WORK REQUEST » When you reach the line containing "Task: Open the SERVICES tab" in the data below, begin returning lines exactly as written, and stop once the line containing "Switch to the 기본정보 tab" has been returned.

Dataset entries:
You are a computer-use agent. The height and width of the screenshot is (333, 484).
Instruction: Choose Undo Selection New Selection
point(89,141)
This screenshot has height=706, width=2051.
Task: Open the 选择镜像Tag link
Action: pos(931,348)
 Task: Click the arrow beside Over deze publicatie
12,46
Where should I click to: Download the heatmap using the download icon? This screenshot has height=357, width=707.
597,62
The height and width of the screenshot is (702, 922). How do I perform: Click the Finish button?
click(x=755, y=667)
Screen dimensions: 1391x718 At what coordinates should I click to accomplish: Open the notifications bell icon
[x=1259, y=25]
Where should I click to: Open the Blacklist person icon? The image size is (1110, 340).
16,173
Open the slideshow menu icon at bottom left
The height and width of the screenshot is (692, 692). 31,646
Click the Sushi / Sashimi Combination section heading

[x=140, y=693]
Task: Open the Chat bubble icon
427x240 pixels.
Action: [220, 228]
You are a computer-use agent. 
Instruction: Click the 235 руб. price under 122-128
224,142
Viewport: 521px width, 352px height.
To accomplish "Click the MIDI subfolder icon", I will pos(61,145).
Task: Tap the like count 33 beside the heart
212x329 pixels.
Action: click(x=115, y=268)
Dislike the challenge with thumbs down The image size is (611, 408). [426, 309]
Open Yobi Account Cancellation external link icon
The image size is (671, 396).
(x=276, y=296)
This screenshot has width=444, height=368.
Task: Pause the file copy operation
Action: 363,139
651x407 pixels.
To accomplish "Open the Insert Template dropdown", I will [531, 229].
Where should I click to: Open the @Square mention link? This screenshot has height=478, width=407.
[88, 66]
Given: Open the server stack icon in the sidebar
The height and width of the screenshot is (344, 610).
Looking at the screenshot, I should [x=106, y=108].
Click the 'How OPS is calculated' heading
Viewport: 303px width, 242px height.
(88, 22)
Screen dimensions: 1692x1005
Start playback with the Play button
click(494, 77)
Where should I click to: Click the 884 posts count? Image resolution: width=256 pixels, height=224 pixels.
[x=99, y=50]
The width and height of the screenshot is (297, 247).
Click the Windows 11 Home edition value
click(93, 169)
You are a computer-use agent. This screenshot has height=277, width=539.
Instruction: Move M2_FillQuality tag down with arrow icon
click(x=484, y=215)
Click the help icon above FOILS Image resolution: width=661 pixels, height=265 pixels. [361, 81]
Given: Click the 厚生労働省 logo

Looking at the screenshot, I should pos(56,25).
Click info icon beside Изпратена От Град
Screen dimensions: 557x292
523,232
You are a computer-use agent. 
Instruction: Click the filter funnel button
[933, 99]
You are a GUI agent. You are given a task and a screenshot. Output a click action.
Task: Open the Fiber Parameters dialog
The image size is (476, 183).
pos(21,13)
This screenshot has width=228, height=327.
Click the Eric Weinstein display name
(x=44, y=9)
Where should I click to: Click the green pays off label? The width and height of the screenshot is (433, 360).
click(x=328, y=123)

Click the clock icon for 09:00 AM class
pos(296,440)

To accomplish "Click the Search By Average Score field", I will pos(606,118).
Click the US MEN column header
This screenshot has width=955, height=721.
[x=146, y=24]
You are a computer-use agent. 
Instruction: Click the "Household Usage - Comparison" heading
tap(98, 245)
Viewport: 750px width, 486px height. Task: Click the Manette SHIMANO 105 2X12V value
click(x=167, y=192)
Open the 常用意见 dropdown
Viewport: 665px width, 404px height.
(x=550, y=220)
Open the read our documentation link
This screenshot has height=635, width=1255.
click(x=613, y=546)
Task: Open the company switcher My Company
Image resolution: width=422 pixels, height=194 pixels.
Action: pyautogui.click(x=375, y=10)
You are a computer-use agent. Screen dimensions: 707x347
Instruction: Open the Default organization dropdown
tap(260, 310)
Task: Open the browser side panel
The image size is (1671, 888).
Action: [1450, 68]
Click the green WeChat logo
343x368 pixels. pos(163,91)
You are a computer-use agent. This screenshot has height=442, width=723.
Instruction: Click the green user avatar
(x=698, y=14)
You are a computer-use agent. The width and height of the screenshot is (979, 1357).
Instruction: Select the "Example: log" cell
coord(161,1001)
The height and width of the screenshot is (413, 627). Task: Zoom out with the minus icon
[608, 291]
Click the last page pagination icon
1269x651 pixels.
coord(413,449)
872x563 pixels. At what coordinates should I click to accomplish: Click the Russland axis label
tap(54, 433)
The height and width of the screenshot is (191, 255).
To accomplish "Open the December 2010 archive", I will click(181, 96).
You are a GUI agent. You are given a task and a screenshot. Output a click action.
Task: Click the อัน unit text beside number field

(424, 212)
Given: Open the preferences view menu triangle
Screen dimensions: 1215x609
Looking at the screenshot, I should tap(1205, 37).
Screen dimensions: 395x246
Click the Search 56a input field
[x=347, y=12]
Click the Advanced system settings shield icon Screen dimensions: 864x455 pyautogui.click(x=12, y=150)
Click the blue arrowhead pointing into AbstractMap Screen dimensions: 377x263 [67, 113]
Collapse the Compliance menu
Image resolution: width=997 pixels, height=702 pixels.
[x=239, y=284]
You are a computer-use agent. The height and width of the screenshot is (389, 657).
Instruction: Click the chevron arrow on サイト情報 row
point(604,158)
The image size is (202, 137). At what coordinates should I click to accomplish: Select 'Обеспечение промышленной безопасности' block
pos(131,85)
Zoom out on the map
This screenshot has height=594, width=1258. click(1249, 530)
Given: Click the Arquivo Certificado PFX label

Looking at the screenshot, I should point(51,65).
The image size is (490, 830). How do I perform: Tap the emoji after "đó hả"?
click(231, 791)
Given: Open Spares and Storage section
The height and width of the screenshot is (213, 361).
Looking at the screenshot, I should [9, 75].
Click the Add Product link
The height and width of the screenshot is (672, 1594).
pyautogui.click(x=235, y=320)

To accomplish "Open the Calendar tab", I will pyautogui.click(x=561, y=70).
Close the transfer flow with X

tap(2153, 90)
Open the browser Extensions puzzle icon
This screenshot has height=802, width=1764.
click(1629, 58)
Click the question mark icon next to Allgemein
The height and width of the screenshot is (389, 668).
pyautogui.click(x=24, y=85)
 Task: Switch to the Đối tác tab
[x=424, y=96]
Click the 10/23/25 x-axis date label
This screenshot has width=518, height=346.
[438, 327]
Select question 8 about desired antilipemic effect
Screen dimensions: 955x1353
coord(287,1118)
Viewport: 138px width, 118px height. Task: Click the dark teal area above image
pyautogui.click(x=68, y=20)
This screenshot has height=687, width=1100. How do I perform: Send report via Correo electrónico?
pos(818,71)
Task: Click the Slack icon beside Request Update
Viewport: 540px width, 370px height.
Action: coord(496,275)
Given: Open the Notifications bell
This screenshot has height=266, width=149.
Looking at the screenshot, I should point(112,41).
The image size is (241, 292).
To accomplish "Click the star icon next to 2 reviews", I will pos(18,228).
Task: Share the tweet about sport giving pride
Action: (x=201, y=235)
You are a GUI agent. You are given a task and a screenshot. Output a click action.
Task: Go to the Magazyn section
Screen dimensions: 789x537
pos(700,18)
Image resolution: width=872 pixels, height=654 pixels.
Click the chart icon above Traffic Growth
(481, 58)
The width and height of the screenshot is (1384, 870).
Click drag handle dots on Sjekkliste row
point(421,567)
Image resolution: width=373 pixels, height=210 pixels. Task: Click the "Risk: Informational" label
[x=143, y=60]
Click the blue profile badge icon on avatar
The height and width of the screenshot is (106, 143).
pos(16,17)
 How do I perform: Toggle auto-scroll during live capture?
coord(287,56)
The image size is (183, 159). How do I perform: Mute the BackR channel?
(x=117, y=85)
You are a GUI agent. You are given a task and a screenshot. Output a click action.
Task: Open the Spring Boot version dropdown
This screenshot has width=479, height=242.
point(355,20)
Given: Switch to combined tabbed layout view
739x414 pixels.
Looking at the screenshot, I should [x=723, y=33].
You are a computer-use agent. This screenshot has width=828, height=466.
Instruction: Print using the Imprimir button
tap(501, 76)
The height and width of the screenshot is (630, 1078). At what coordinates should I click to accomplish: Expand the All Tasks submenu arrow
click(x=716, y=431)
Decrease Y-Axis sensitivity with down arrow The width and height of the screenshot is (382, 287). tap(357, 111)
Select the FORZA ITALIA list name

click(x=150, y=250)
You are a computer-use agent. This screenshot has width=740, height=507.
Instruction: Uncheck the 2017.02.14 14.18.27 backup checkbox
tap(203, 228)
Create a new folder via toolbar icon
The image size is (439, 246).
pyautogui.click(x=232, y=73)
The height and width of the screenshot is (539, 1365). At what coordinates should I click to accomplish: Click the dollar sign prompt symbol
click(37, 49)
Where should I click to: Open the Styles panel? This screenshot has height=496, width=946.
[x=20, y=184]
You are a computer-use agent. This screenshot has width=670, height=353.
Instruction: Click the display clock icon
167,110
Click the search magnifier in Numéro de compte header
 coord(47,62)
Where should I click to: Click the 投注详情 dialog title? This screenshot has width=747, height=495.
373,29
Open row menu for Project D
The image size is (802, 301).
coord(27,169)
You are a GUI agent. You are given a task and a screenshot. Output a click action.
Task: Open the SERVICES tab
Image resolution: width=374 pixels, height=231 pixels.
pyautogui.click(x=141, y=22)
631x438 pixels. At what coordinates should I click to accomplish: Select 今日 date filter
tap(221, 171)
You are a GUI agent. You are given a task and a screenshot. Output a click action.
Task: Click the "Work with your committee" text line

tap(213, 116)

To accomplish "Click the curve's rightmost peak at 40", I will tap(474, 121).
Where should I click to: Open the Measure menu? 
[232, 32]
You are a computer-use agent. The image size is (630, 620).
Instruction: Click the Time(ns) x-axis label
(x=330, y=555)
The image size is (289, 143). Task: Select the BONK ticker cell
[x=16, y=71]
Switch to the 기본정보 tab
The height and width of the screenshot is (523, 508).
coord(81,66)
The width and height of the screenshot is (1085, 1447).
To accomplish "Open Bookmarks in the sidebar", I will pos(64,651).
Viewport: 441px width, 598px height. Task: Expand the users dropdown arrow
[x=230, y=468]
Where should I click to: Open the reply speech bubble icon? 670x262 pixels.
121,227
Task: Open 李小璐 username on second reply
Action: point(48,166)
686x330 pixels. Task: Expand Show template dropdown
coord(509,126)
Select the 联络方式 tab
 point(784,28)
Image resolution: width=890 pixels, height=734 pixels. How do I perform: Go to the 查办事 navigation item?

WRITTEN SOLUTION »
Task: Open the SERVICES tab
Image resolution: width=374 pixels, height=231 pixels.
pyautogui.click(x=141, y=22)
631x438 pixels. At what coordinates should I click to accomplish: Select 今日 date filter
tap(221, 171)
You are a GUI agent. You are given a task and a screenshot. Output a click action.
Task: Click the "Work with your committee" text line

tap(213, 116)

To accomplish "Click the curve's rightmost peak at 40", I will tap(474, 121).
Where should I click to: Open the Measure menu? 
[232, 32]
You are a computer-use agent. The image size is (630, 620).
Instruction: Click the Time(ns) x-axis label
(x=330, y=555)
The image size is (289, 143). Task: Select the BONK ticker cell
[x=16, y=71]
Switch to the 기본정보 tab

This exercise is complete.